Quand on est né à Carcassonne, et que, plus jeune, on a supporté assidûment l’ASC, immanquablement le passé vous rattrape. C’est le cas de Guillaume Brisot, installé depuis 1992 en Haute-Savoie. D’abord comme restaurateur à Megève, avant de rapidement bifurquer vers le secteur de la sécurité.

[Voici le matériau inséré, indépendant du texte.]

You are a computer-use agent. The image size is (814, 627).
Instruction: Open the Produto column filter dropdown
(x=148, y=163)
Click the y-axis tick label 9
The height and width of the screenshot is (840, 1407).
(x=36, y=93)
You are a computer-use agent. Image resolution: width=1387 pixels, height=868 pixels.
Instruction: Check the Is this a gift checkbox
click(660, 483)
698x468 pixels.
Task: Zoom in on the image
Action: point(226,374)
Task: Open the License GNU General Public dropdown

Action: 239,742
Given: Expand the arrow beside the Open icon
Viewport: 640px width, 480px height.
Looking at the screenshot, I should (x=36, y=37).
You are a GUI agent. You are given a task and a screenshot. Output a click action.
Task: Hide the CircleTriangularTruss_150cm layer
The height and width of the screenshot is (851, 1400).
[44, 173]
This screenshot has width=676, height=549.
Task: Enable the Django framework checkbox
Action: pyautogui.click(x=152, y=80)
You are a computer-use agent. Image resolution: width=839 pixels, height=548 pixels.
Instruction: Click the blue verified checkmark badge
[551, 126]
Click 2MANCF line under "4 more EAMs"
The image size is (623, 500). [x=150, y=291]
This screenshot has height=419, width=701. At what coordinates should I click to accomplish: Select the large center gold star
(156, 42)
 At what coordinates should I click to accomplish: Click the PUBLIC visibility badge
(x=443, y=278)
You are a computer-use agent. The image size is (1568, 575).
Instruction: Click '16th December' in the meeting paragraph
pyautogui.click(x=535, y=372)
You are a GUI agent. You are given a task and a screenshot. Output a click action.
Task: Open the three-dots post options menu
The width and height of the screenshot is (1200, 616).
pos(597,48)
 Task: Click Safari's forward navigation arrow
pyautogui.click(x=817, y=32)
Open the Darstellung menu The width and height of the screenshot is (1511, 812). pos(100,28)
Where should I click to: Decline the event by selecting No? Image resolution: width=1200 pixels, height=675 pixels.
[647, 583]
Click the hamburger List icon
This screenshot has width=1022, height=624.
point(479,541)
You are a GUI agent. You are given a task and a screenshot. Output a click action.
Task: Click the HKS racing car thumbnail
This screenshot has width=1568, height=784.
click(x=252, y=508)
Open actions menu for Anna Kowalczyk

Le nouveau secrétaire général de Lyon-Villeurbanne-Rhône XIII, succédant ainsi à l’historique Jean-Pierre Béranger, devenu vice-président lors de la dernière assemblée générale, est le père de Camille, fillette de 7 ans, de Yoan, 12 ans, cadre de société, et parallèlement co-propriétaire de l’Académie Française de Sécurité, un centre de formation situé près de Genève, et nouveau partenaire économique du club, au même titre que la société de nettoyage Dimane Plus, basée à Annecy, désireuse de s’ouvrir sur Lyon, et qui sera le sponsor maillot.

Un dirigeant âgé bientôt de 50 ans, soucieux de donner un nouvel élan au LVR, avec comme perspective l’accession en Elite 1 d’ici trois ans.

Comme Guillaume le Conquérant, réputé au XIè siècle pour ses qualités d’administrateur, il entend faire grandir, sportivement et financièrement, le club qu’il vient de rejoindre.

Pourquoi vous êtes-vous engagé au sein du club ?

Déjà, j’avais répondu l’été dernier à l’appel aux dons lancé par Carcassonne XIII, et quand Jean-Pierre Béranger m’a sollicité pour rejoindre le Conseil d’Administration de Lyon-Villeurbanne, je n’ai pas hésité, dès lors qu’il s’agissait de renforcer les structures d’un club effectuant un travail considérable au niveau des jeunes.

Et qui a besoin de mieux figurer dans la hiérarchie de l’Elite 2…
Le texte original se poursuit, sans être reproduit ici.